Elise Whalen is a pediatric Nurse Practitioner from Texas Children's Hospital’s Pulmonary Hypertension program. In this episode, she discusses her role as an NP, congenital diaphragmatic hernia, and the impact PH not only has on her patients, but parental anxiety that impacts the entire family.

My name is Elise Whalen. I am a pediatric hypertension nurse practitioner at Texas Children's Hospital in Houston, Texas. We are one of the accredited pediatric PH centers and we're the only one in Texas. We get patients from really all over the country. We're also a lung transplant center. I would say we'd have about 350 to 375 patients that we follow directly, and we're growing every day. We have a pretty expansive team. We have social work. We have a nurse coordinator. I am the only nurse practitioner on the team. We have six physicians and we're trying to recruit more exercise specialists, a whole gamut of awesome people to help us kind of provide a multidisciplinary approach to our care.

At our hospital, we are blessed. We have fellows who work with the attendings and they handle a lot of the acute ICU care. My role at Texas Children's as an NP is I'll see the kids when they're getting a little bit closer to discharge and I'll work with the families.
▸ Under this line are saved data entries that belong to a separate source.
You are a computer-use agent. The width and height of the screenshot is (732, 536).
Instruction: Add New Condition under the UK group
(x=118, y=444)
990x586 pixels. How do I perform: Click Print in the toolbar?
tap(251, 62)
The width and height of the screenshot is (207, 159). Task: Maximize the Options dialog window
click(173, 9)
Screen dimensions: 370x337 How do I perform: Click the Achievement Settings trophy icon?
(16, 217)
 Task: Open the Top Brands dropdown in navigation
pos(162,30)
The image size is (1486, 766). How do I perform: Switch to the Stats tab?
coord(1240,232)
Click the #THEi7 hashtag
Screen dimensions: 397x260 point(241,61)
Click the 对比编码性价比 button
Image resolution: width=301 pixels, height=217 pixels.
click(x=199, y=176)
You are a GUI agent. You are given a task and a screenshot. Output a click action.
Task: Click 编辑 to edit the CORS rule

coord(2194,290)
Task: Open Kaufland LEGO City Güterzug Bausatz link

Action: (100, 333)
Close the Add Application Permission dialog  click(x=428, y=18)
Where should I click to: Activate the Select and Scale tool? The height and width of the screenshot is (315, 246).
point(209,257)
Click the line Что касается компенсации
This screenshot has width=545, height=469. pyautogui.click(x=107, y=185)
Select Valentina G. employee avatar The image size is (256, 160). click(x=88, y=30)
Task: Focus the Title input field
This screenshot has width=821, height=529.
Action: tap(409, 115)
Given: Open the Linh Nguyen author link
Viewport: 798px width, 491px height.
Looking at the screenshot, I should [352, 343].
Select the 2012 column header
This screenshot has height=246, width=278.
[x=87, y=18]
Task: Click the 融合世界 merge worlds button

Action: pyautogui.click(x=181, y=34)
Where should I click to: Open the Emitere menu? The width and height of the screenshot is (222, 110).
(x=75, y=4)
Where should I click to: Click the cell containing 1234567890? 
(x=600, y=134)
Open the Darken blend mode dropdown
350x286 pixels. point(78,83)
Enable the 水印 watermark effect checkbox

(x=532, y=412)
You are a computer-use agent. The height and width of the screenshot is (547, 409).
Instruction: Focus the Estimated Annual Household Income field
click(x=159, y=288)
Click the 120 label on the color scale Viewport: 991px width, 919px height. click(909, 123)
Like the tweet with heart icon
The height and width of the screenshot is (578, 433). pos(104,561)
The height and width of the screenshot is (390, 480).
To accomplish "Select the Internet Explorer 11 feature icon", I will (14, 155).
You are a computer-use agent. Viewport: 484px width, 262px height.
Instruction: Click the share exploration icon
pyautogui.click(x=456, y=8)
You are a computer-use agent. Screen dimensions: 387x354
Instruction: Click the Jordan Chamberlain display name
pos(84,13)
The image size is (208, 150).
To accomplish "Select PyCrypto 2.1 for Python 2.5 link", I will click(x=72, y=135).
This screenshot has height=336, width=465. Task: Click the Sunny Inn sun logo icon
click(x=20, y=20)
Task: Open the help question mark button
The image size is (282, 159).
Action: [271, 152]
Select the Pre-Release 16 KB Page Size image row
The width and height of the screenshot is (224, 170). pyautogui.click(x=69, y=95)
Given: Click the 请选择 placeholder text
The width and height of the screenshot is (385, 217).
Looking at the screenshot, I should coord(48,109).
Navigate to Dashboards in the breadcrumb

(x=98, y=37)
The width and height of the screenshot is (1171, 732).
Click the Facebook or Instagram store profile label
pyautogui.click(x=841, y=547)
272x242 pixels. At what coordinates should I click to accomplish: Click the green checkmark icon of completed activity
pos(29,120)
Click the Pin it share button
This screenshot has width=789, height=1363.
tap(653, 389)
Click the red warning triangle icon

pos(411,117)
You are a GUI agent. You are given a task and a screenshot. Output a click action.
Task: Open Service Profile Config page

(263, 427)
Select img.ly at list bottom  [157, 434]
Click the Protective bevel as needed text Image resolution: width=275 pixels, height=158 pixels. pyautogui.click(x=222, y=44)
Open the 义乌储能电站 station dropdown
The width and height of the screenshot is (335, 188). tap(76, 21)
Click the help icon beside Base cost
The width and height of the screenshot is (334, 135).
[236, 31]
A lot of times, like I mentioned, they come from so many faraway places that I will help them find closer pulmonologists, a closer cardiologist and we coordinate, we collaborate on our care just to kind of help with travel and really provide better quality of care for our families, so they don't have to travel every three months to Texas if they're living in Oklahoma or something like that.

For our families or patients who come outpatient, it's a really good bridge. I can speak to what happened in-patient and then I'll see them a lot of times it's on my own or there's a primary PH physician that usually kind of takes care of them, but it just depends. So I have a pretty prominent outpatient role as well. Sick visits, so if there's a patient who needs to get in urgently and their PCP can't see them, I usually will see them that day.
Then I have my own clinic. We have a congenital diaphragmatic hernia outcomes clinic. We are a center that does FETO [fetal endoscopic tracheal occlusion] and so we are trying to look at our outcomes for our kids who do have FETO and it's a collaborative clinic with pediatric surgery. I do a lot of the research for the program. We're involved in several registries, international, national, and then we're trying to really resurrect our local registry. So I help with that and then we're kind of nearing the end of our actigraphy study with which we were collaborating with Colorado Children's. I'm trying to really create a great support network for our families.

So I'm fairly new to the role. I started in 2018. I realized when I joined that there were a lot of areas that I felt like we could really improve the experience that our patients and families have. As a chronic disease, there's a lot of factors. There's a lot of psychological things, there's a lot of socioeconomic issues that pertains to them and a lot of barriers that I think keep our patients from actually really succeeding. I think that mental health support, I felt needed a little bit more emphasis. Then I felt like that was something that I could do as the PHNP to really help with that.

So we work with the Pulmonary Hypertension Association who has been tremendously helpful in helping us start this support series. I networked with other pediatric centers. Most of the pediatrics centers, they're actually parent-led support groups. So that was a little bit challenging, because as a provider, I don't have a child with PH. I don't have that firsthand experience, but I take care of so many PH patients that I know that that needs there. So we had our first meet and greet last summer. It was a great way for our families just to come and get together and really just talk about what life was like with having PH and how do you do this? It was awesome because a lot of our subcutaneous remodulin families came. I think they felt unified in a way that they could say, "Oh, what about this, what do you do for that?" I thought it was a really great opportunity for them to really get together for that.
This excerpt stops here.